‘Transport sector hinders Belgium to achieve climate targets’

Belgium will probably not achieve the agreed European environmental targets for CO2 emissions and green energy, although there are differences per sector. The transport sector, in particular, is finding it difficult to transition away from fossil fuels. These are the conclusions of research by the Federal Planning Bureau.

The European Commission imposes targets for 2030 on each Member State for greenhouse gas emission reductions and renewable energy. Europe should become climate-neutral by 2050.

Belgium, for example, must reduce greenhouse gas emissions by 47% by 2030 compared to 2005. However, calculations by the Planning Bureau show that the reduction in our country will probably remain at 32% by then due to differences in sectors.

Fossil fuels

The residential and services sectors would easily achieve that interim target by 54% and 62%, respectively, but freight transport, in particular, appears to have great difficulty switching away from fossil fuels.

Even in the passenger transport sector, it will become difficult since the European ban on selling cars with a combustion engine will not come into effect until 2035. Therefore, the transport sector will require special attention, especially vehicle fleet electrification.

Higher energy prices

Belgium must make significant efforts to bring its share of renewable energy to the desired level. Significant investments will need to be made in alternative technologies to complete the transition. As a result, the Planning Bureau predicts that energy prices will “increase significantly” for households and the service sector until 2030.

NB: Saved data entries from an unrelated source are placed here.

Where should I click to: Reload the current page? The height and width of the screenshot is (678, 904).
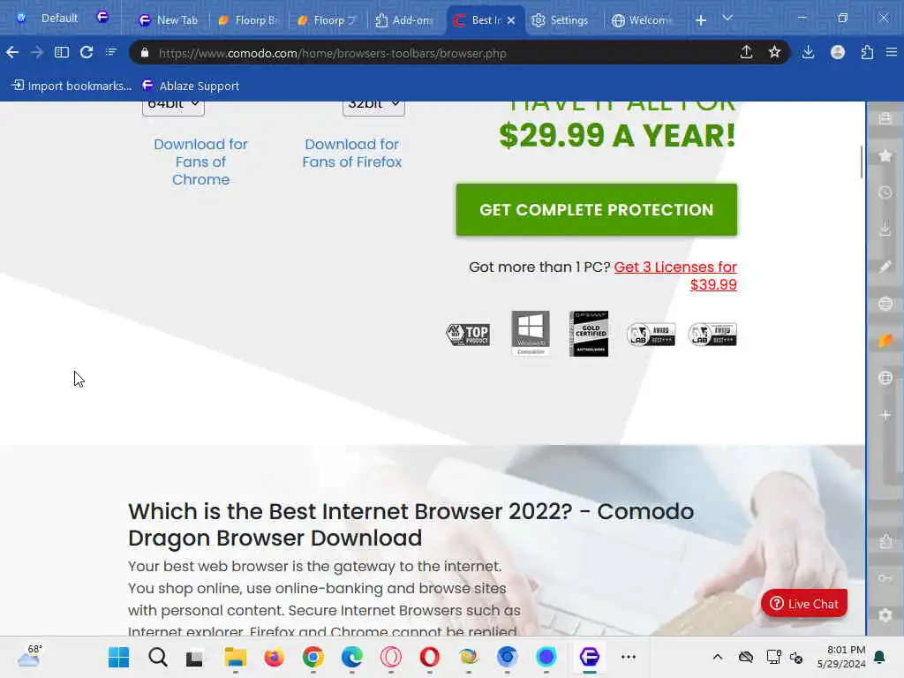click(87, 52)
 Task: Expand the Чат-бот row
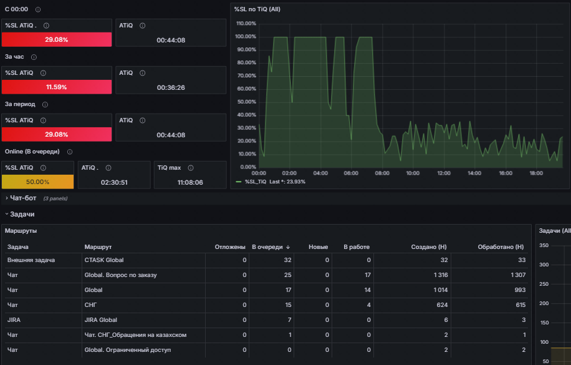click(23, 198)
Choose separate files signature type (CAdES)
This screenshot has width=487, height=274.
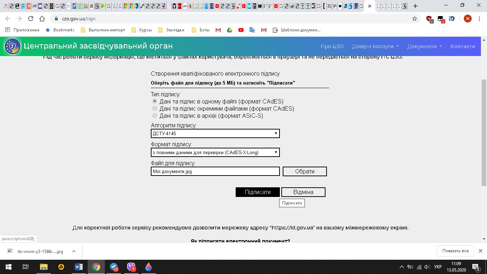click(155, 108)
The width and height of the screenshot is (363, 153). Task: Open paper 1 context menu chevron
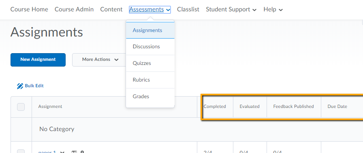pos(62,152)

The Planning Bureau predicts that emissions in Belgium will decrease less rapidly by 2050. One explanation for this lies in the delayed carbon phasing out of industry and electricity producers: in 2050, these sectors will still significantly use fossil fuels.


According to current European targets, Belgium’s share of renewable energy must increase to at least 34% by 2030, but, according to the projected evolution, it would remain at 24%. The costs of the energy transition will increase significantly until 2030 (due to investments in alternative technologies) and will decrease again after 2030.

For industry, the share of energy costs in total costs will double by 2030. “The challenge is particularly great in the metal industry, chemicals, and the minerals sector,” says the Planning Bureau. “The high costs could encourage industrial companies to move to other regions where energy is much less expensive,” the Bureau concludes.